地震保険の加入率が上がらない理由の一つに、保障金額の低さが挙げられます。

 

そもそも、地震保険保険は、火災保険の特約として付帯するもので、火災保険の金額の半額まで(30%~50%)しか掛けられません。さらに、保険金の支払いは、実際の損害金額ではなく、損害のレベルを3つの区分に分けて、その区分に応じて決められた金額が支払われます。

 

【地震保険の支払区分】

①全損 

地震等により損害を受け、主要構造部(土台、柱、壁、屋根等)の損害の額が、その建物の時価の50%以上となった場合、または焼失もしくは流失した部分の床面積が、その建物の延床面積の70%以上となった場合。

<支払われる保険金→契約金額の100%(建物の時価が限度)>

 

②半損

地震等により損害を受け、主要構造部(上記に同じ)の損害の額が、その建物の時価の20%以上50%未満となった場合、または焼失もしくは流失した部分の床面積が、その建物の延床面積の20%以上70%未満となった場合。

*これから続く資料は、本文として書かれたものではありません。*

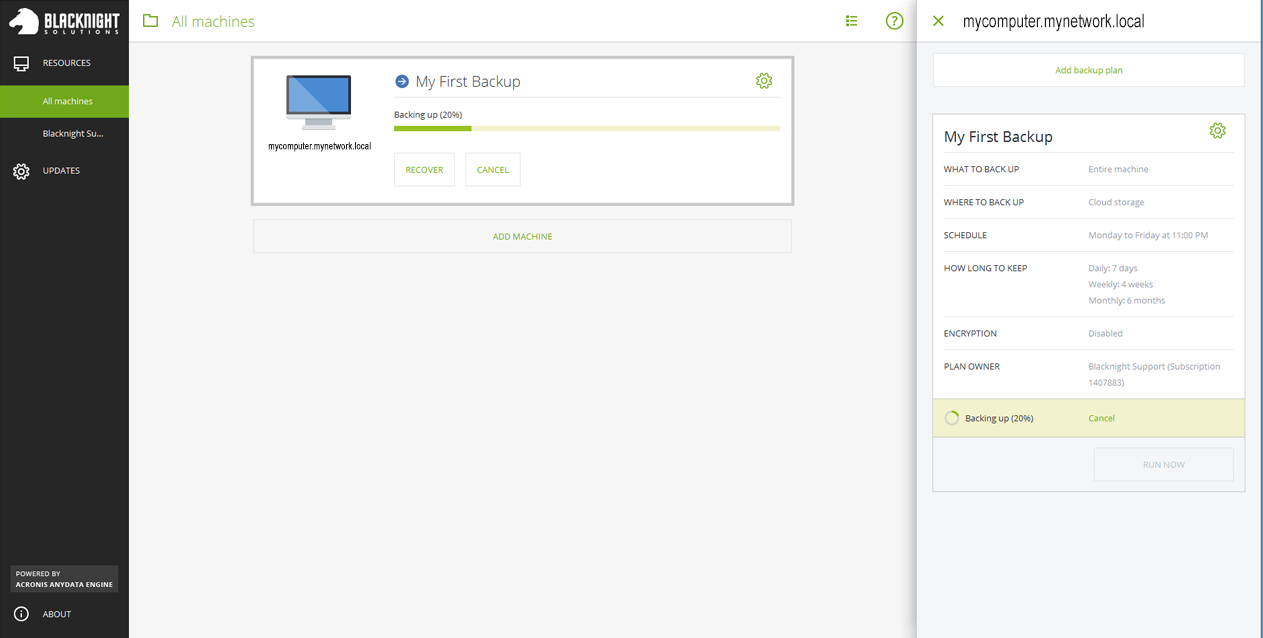1263x638 pixels.
Task: Expand the Resources section
Action: click(x=66, y=63)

<支払われる保険金→契約金額の50%(建物の時価が限度)>

 

③一部損

地震等により損害を受け、主要構造部(上記に同じ)の損害の額が、その建物の時価の3%以上20%未満となった場合。または、地震等を原因とする水災によって、床上浸水または地盤面より45cmを超える浸水を被った場合において、建物の損害が全損または半損に至らない場合。

<支払われる保険金→契約金額の5%(建物の時価が限度)>

例えば、2,000万円の建物で、2,000万円の火災保険を掛けている場合は、地震保険に加入できるのは1,000万円までです。

その場合に、全損であれば1,000万円、半損で500万円、一部損で50万円が支払われるという事です。さらに被害が小さく、一部損にもならない場合(クロスの割れやタイルの剥がれ等)、補修に費用が掛かる場合でも、地震保険からは保険金が支払われない事もあります。

 

保険金はしっかりと支払われるの?

 

では、今回の東北地方で起きた津波のような被害の場合は、保険金が支払われないという事は考えにくいですが、逆に、支払われる保険金が多額になり、保険会社が保険金の支払いを減額する・・・というような噂もあるようですが、断定はできませんが、おそらく保険金はしっかりと支払われるでしょう。

 

地震保険は、自動車保険や住宅の火災保険と違い、大規模な支払を前提としているため、保険会社が単独で保険金の支払い責任を負うような仕組みではないのです。

民間の損害保険会社はその保険金支払責任の80%近くを政府に再保険というカタチで、委託しており、保険金の支払金額が一定の金額を超えると、政府が約4.3兆円(平成21年4月時点)の財源の中から保険金を支払うのです。

阪神淡路大震災の時には約783億円の保険金が支払われましたが、今回の東日本大地震では、1兆円を超す保険金の支払いがあるといわれていますが、民間保険会社と政府での準備金をまだまだ下回っているので、支払われる保険金が削減されることは無いということです。